EXERCISE AIM:
The output must reproduce each line of the data word for word.
____
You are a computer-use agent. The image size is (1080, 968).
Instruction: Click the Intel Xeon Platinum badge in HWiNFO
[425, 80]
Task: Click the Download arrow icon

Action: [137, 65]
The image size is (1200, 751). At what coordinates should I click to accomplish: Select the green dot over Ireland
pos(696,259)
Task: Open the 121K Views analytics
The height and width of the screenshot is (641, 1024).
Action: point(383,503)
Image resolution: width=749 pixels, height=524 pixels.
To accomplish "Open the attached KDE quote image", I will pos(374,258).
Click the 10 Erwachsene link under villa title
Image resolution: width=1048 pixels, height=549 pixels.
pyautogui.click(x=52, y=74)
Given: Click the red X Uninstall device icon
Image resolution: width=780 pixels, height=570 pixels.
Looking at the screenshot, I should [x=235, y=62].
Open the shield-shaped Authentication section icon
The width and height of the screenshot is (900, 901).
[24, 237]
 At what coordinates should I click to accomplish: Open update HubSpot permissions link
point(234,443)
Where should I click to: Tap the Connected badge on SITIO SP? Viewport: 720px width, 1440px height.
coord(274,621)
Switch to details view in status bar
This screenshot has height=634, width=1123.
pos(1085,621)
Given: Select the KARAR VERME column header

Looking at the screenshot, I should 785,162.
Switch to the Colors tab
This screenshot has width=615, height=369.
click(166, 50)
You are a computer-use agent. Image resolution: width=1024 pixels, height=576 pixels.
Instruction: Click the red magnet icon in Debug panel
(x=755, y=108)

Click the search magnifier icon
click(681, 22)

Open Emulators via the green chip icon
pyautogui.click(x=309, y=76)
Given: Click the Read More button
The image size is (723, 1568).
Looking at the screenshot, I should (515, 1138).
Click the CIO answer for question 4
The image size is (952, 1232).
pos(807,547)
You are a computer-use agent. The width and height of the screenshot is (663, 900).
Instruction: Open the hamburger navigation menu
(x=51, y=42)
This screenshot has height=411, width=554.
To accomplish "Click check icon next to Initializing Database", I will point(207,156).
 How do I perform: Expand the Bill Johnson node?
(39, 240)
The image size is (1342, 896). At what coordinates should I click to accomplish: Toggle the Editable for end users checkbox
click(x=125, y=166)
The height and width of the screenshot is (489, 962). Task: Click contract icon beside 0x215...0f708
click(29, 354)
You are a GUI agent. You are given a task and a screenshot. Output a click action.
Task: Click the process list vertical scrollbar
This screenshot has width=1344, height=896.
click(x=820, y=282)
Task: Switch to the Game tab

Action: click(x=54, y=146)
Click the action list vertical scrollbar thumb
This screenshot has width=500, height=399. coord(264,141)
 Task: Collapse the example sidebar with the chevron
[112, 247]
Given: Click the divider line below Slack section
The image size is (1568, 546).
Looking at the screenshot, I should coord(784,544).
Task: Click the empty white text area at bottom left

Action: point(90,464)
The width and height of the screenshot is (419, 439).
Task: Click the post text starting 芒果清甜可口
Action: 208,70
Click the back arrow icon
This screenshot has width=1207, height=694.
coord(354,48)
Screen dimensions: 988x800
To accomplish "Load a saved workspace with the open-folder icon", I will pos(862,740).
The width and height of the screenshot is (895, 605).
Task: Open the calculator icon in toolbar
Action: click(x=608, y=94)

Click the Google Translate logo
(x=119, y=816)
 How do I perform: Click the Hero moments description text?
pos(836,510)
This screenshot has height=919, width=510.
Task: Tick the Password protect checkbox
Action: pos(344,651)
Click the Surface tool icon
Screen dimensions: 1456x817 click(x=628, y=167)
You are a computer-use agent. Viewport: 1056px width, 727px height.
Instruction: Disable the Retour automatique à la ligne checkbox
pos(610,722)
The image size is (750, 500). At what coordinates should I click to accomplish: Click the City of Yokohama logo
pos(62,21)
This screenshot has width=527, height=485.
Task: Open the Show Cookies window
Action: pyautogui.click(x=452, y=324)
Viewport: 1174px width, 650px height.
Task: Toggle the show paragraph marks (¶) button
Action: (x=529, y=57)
____
WORKED SOLUTION:
You are a computer-use agent. The image size is (1080, 968).
Instruction: Click the Intel Xeon Platinum badge in HWiNFO
[425, 80]
Task: Click the Download arrow icon

Action: [137, 65]
The image size is (1200, 751). At what coordinates should I click to accomplish: Select the green dot over Ireland
pos(696,259)
Task: Open the 121K Views analytics
The height and width of the screenshot is (641, 1024).
Action: point(383,503)
Image resolution: width=749 pixels, height=524 pixels.
To accomplish "Open the attached KDE quote image", I will pos(374,258).
Click the 10 Erwachsene link under villa title
Image resolution: width=1048 pixels, height=549 pixels.
pyautogui.click(x=52, y=74)
Given: Click the red X Uninstall device icon
Image resolution: width=780 pixels, height=570 pixels.
Looking at the screenshot, I should [x=235, y=62].
Open the shield-shaped Authentication section icon
The width and height of the screenshot is (900, 901).
[24, 237]
 At what coordinates should I click to accomplish: Open update HubSpot permissions link
point(234,443)
Where should I click to: Tap the Connected badge on SITIO SP? Viewport: 720px width, 1440px height.
coord(274,621)
Switch to details view in status bar
This screenshot has height=634, width=1123.
pos(1085,621)
Given: Select the KARAR VERME column header

Looking at the screenshot, I should 785,162.
Switch to the Colors tab
This screenshot has width=615, height=369.
click(166, 50)
You are a computer-use agent. Image resolution: width=1024 pixels, height=576 pixels.
Instruction: Click the red magnet icon in Debug panel
(x=755, y=108)

Click the search magnifier icon
click(681, 22)

Open Emulators via the green chip icon
pyautogui.click(x=309, y=76)
Given: Click the Read More button
The image size is (723, 1568).
Looking at the screenshot, I should (515, 1138).
Click the CIO answer for question 4
The image size is (952, 1232).
pos(807,547)
You are a computer-use agent. The width and height of the screenshot is (663, 900).
Instruction: Open the hamburger navigation menu
(x=51, y=42)
This screenshot has height=411, width=554.
To accomplish "Click check icon next to Initializing Database", I will point(207,156).
 How do I perform: Expand the Bill Johnson node?
(39, 240)
The image size is (1342, 896). At what coordinates should I click to accomplish: Toggle the Editable for end users checkbox
click(x=125, y=166)
The height and width of the screenshot is (489, 962). Task: Click contract icon beside 0x215...0f708
click(29, 354)
You are a GUI agent. You are given a task and a screenshot. Output a click action.
Task: Click the process list vertical scrollbar
This screenshot has width=1344, height=896.
click(x=820, y=282)
Task: Switch to the Game tab

Action: click(x=54, y=146)
Click the action list vertical scrollbar thumb
This screenshot has width=500, height=399. coord(264,141)
 Task: Collapse the example sidebar with the chevron
[112, 247]
Given: Click the divider line below Slack section
The image size is (1568, 546).
Looking at the screenshot, I should coord(784,544).
Task: Click the empty white text area at bottom left

Action: point(90,464)
The width and height of the screenshot is (419, 439).
Task: Click the post text starting 芒果清甜可口
Action: 208,70
Click the back arrow icon
This screenshot has width=1207, height=694.
coord(354,48)
Screen dimensions: 988x800
To accomplish "Load a saved workspace with the open-folder icon", I will pos(862,740).
The width and height of the screenshot is (895, 605).
Task: Open the calculator icon in toolbar
Action: click(x=608, y=94)

Click the Google Translate logo
(x=119, y=816)
 How do I perform: Click the Hero moments description text?
pos(836,510)
This screenshot has height=919, width=510.
Task: Tick the Password protect checkbox
Action: pos(344,651)
Click the Surface tool icon
Screen dimensions: 1456x817 click(x=628, y=167)
You are a computer-use agent. Viewport: 1056px width, 727px height.
Instruction: Disable the Retour automatique à la ligne checkbox
pos(610,722)
The image size is (750, 500). At what coordinates should I click to accomplish: Click the City of Yokohama logo
pos(62,21)
This screenshot has width=527, height=485.
Task: Open the Show Cookies window
Action: pyautogui.click(x=452, y=324)
Viewport: 1174px width, 650px height.
Task: Toggle the show paragraph marks (¶) button
Action: (x=529, y=57)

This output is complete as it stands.